Don’t even start college unless you have a plan
The Monroe on a Budget column is in today’s edition of The Monroe Evening News:
If you have no idea what to study, do not sign up for college classes.
I know this goes against everything that high schoolers have been told for years, and even what parents often believe is the sensible choice. But when you look over the statistics of college degree completion and student loan debt, you’ll realize students and their families can no longer afford the expensive mistake of taking classes without a direction in place.
That includes the popular choice of starting at community college.
Without a plan, you’ll run out of available funding and / or rack up student debt, and might still have no degree.
Remember that college tuition, fees and textbooks are paid for by the credit hour, quarter term or semester. Living expenses while in college are paid for by the month or by the semester.

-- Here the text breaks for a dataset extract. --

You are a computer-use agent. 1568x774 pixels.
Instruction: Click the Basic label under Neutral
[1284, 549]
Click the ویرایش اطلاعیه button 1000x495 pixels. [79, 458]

Now here are the statistics:
The Complete College America project has learned associate degree students are taking 3.8 years full-time and 5 years part-time to finish what should be a two-year program; and bachelor degree students are taking 4.7 years full-time and 5.6 years part-time to finish what should be a four-year program.

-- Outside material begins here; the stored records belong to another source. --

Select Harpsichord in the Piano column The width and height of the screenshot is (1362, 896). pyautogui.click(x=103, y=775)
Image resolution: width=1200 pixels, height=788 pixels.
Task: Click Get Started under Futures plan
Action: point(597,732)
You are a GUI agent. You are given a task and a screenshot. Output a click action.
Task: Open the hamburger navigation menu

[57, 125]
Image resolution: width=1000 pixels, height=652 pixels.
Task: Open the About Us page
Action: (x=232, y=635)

Researchers say part of the problem involves the logistics of juggling family and work responsibilities around college studies. But they also criticize a lack of academic direction that result in students taking too many unrelated classes, and question whether remedial efforts are helping at-risk students.
Another problem is specific classes might not count after a student changes plans. While I lost only three or four credit hours with a transfer and change in major; a student I spoke to last summer lost almost a year’s worth of credits when she did the same thing.

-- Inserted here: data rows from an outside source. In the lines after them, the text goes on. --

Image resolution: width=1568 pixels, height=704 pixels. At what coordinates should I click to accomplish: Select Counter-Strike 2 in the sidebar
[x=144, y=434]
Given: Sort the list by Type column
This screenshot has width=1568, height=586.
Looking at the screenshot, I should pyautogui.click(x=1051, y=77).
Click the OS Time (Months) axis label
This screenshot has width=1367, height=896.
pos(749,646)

I also spoke with a mother a few years ago whose son missed a key sequence of classes for his degree. In order to schedule a class that was a prerequisite to later coursework, he had to add a semester to his timeline. There went the “savings” the family hoped to achieve by the son starting at community college before he transferred to university.
And consider these points:
- Many of the scholarships that Monroe County students earn are one-time awards in the $500 to $1,500 range.
- Federal Pell Grants for financially needy students now have a lifetime limit of the equivalent of six academic years.
- And 60 percent of the students in the graduation class of 2010 at Michigan schools left college with student debt.